Stored data:
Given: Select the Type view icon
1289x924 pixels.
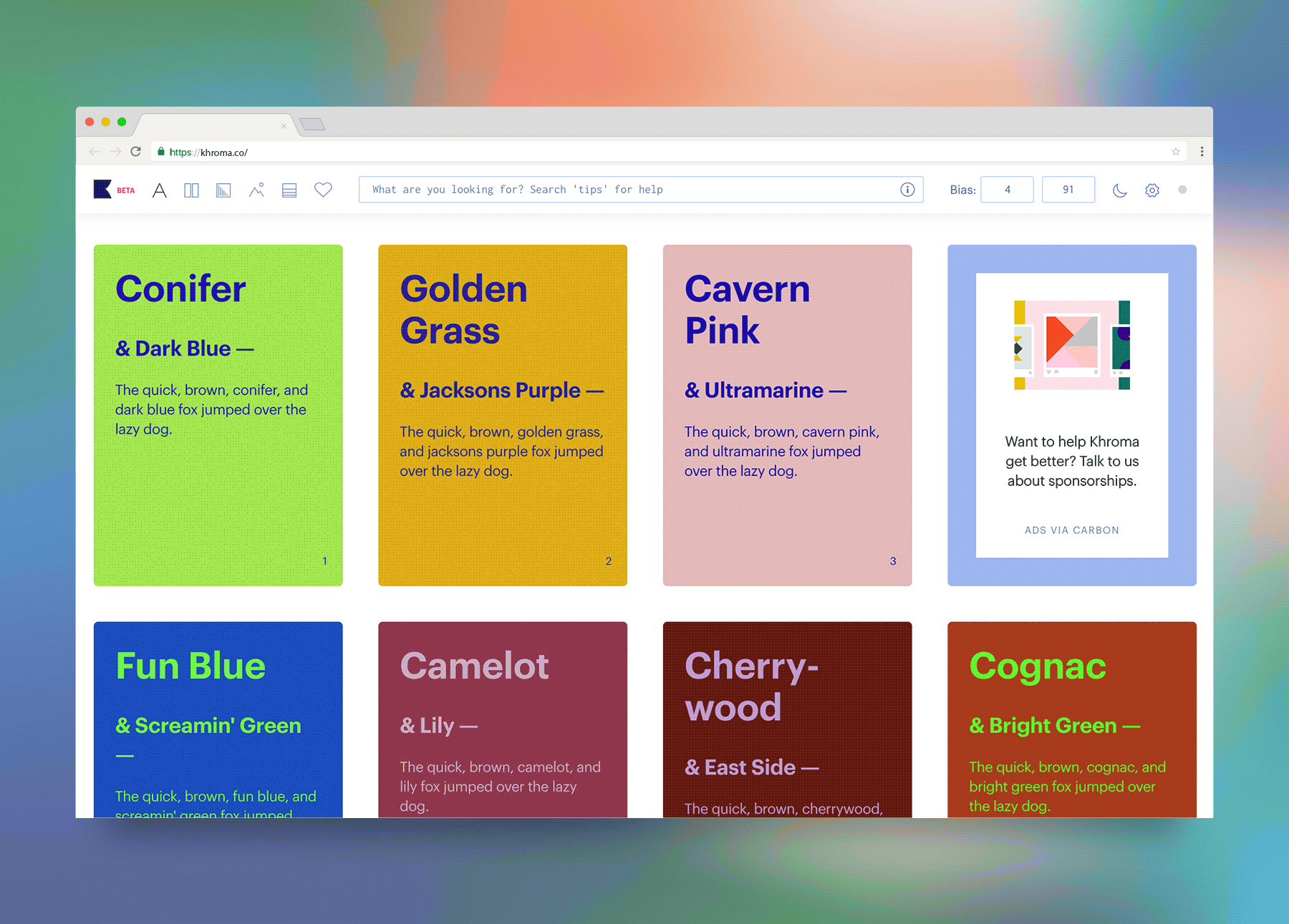Looking at the screenshot, I should pyautogui.click(x=160, y=190).
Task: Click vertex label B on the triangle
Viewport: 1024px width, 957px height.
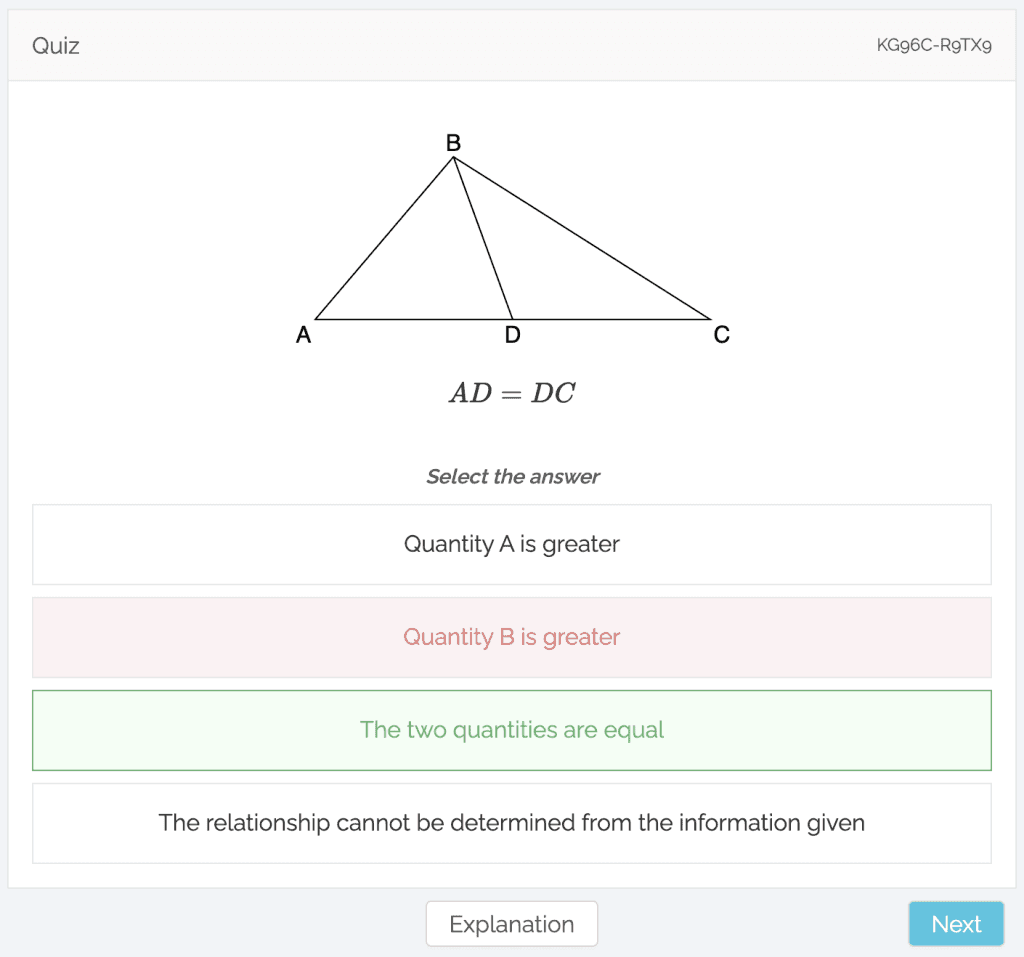Action: pyautogui.click(x=451, y=142)
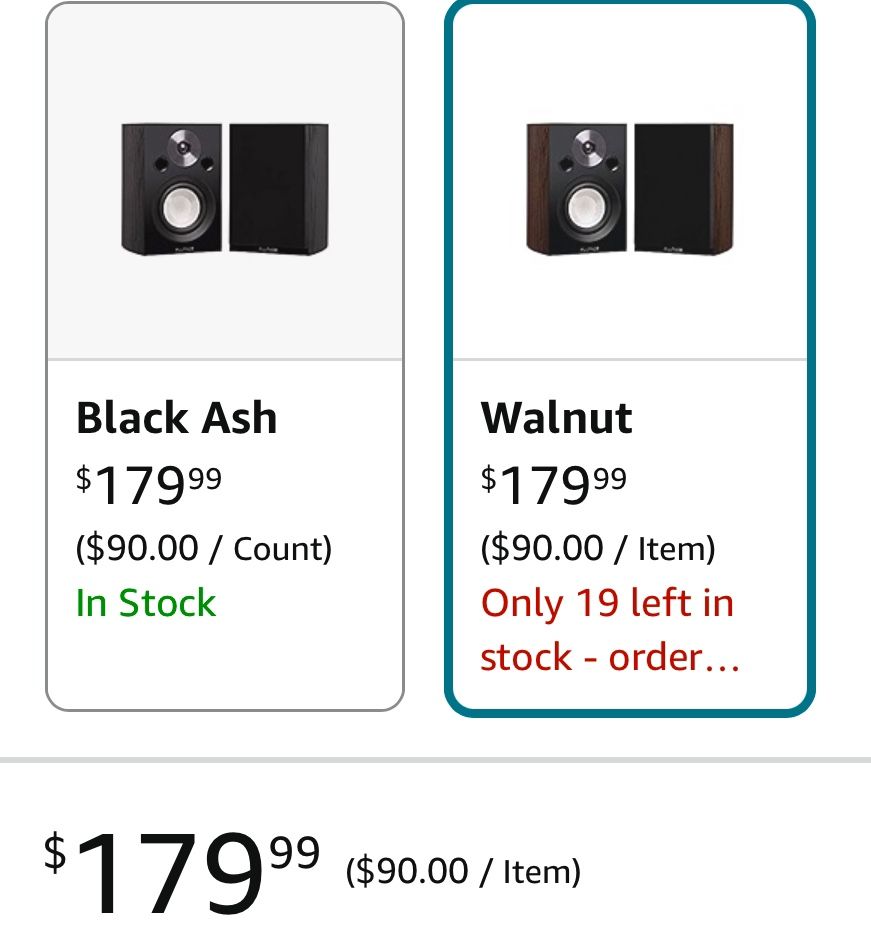Click the ($90.00 / Count) unit price
This screenshot has height=940, width=871.
click(x=204, y=548)
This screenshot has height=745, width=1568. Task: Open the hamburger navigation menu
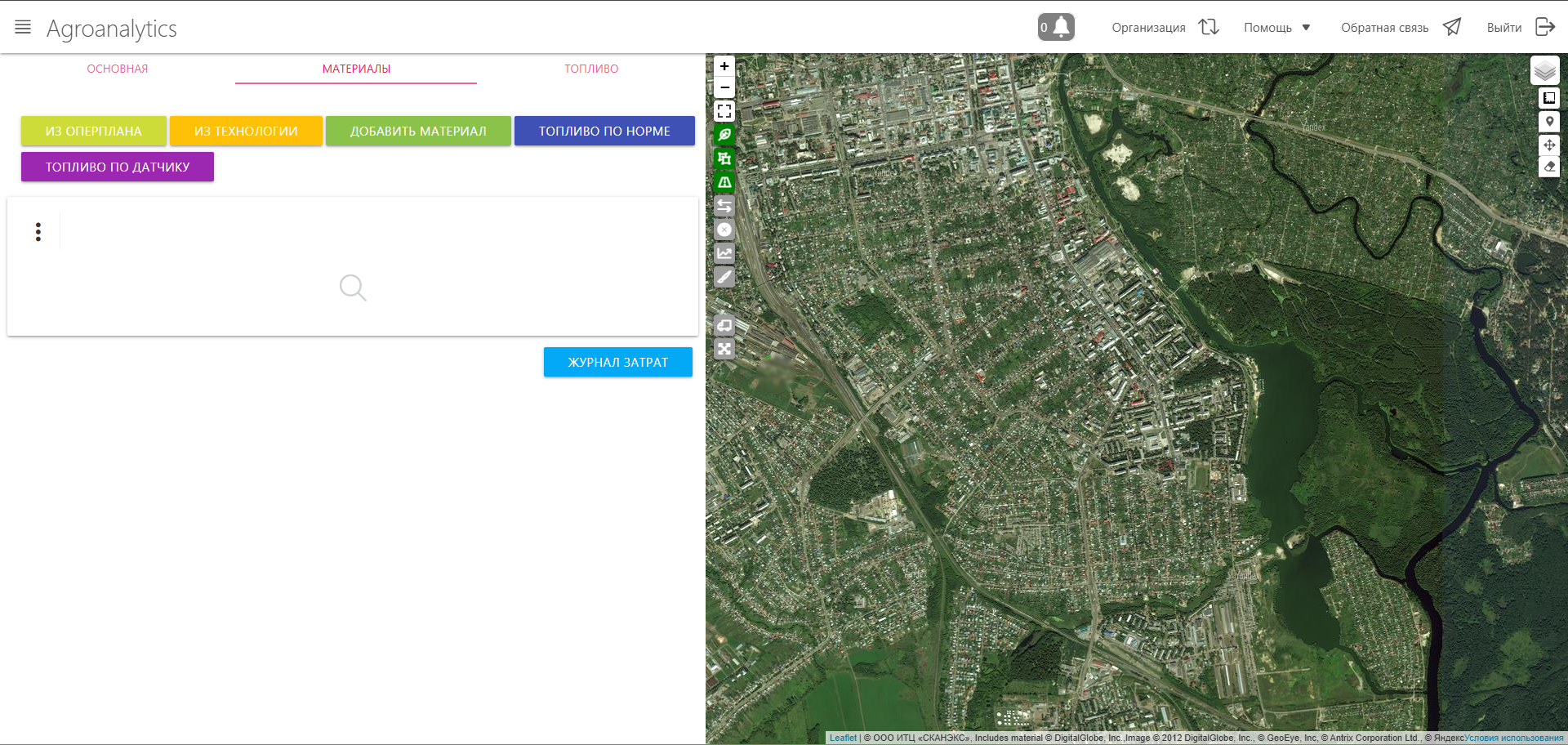point(23,27)
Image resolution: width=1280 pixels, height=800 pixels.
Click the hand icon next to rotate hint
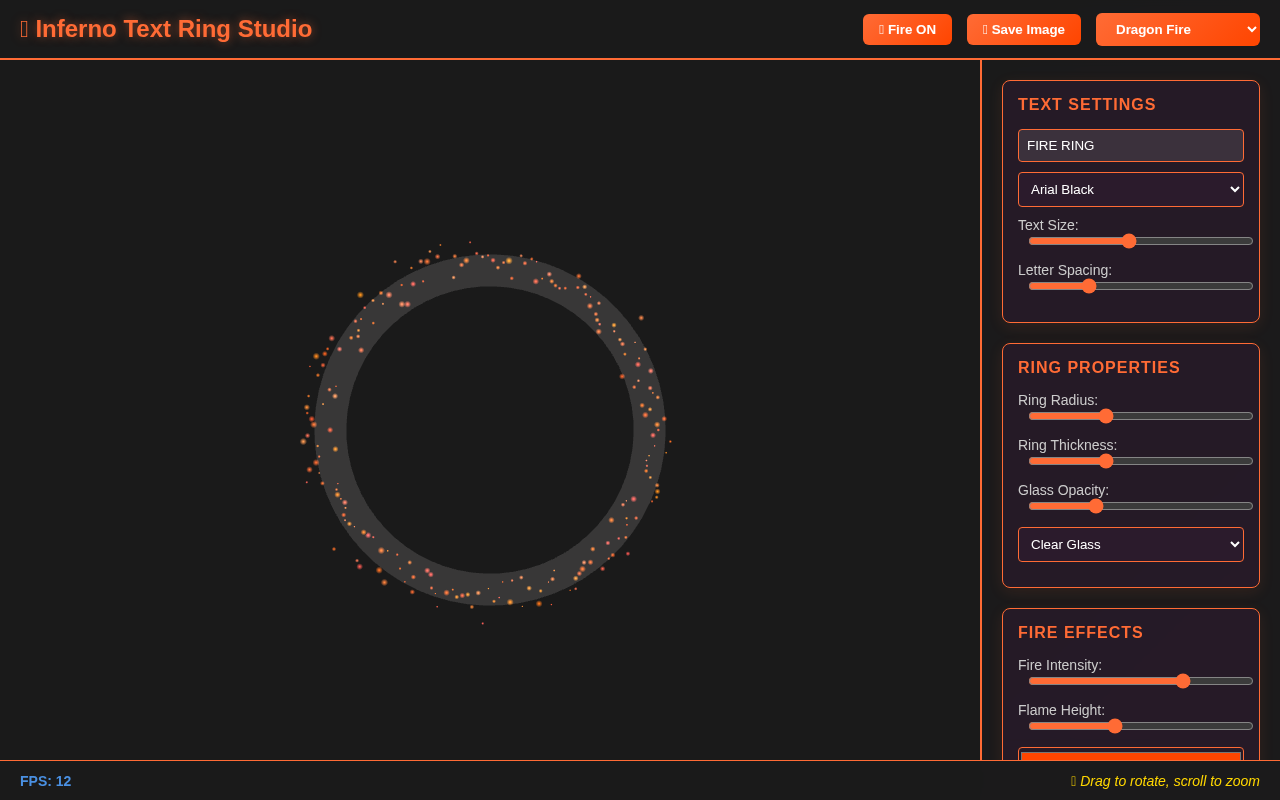(x=1072, y=781)
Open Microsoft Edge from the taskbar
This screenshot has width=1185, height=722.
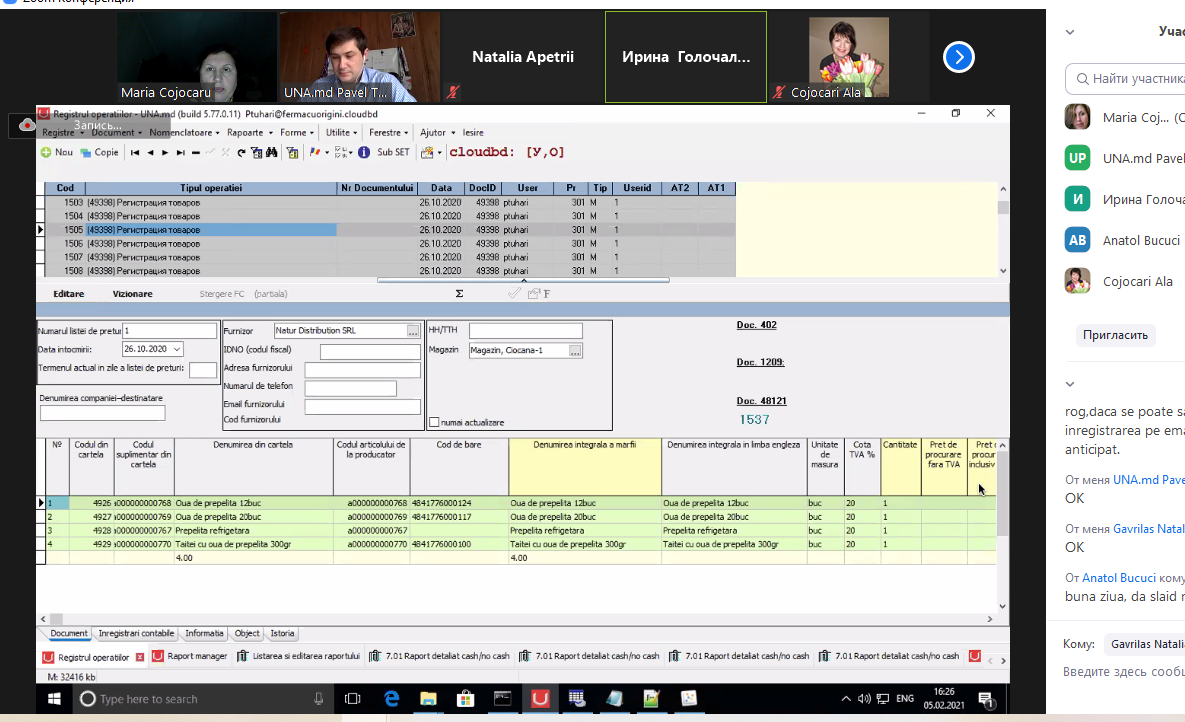(x=391, y=699)
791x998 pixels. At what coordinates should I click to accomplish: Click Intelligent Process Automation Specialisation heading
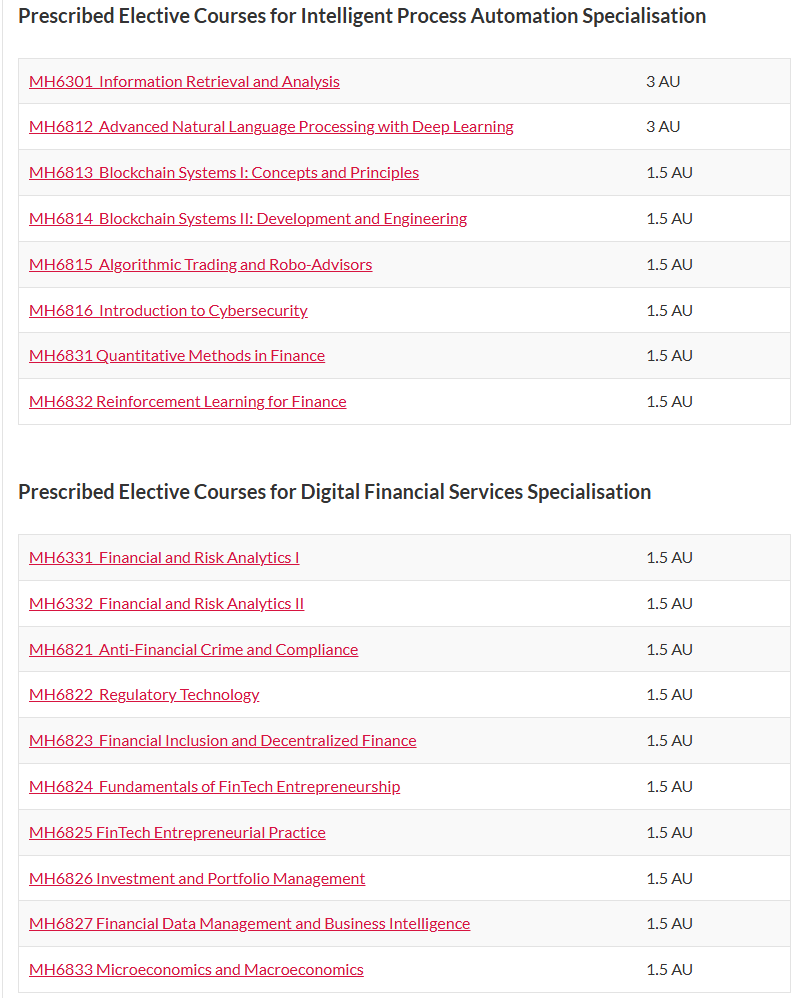[x=362, y=16]
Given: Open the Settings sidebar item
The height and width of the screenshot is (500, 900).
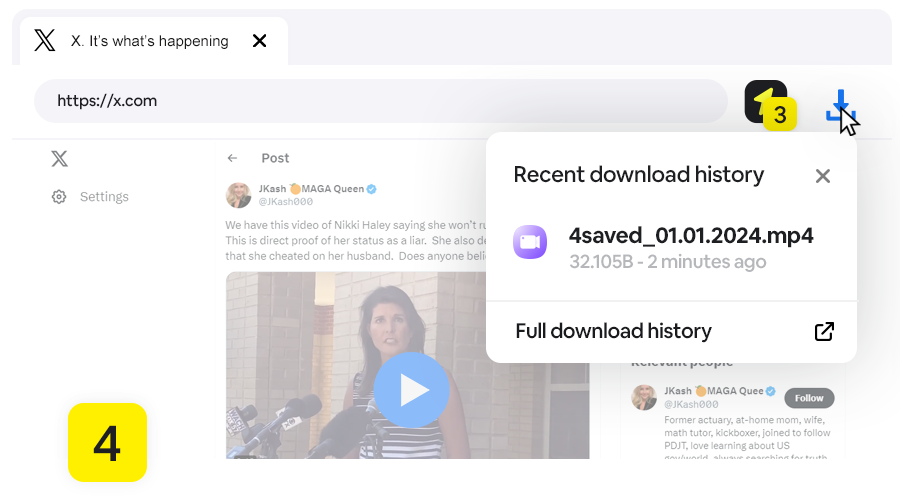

§ WHAT THIS TASK INVOLVES
Line by line and exactly, reproduce the span from the line with "Open Microsoft Edge from the taskbar" through the end of the data above, both ends included, with pictures left out.

§ EXPECTED ANSWER
Open Microsoft Edge from the taskbar
This screenshot has width=1185, height=722.
(x=391, y=699)
791x998 pixels. At what coordinates should I click to accomplish: Click Intelligent Process Automation Specialisation heading
[x=362, y=16]
Given: Open the Settings sidebar item
The height and width of the screenshot is (500, 900).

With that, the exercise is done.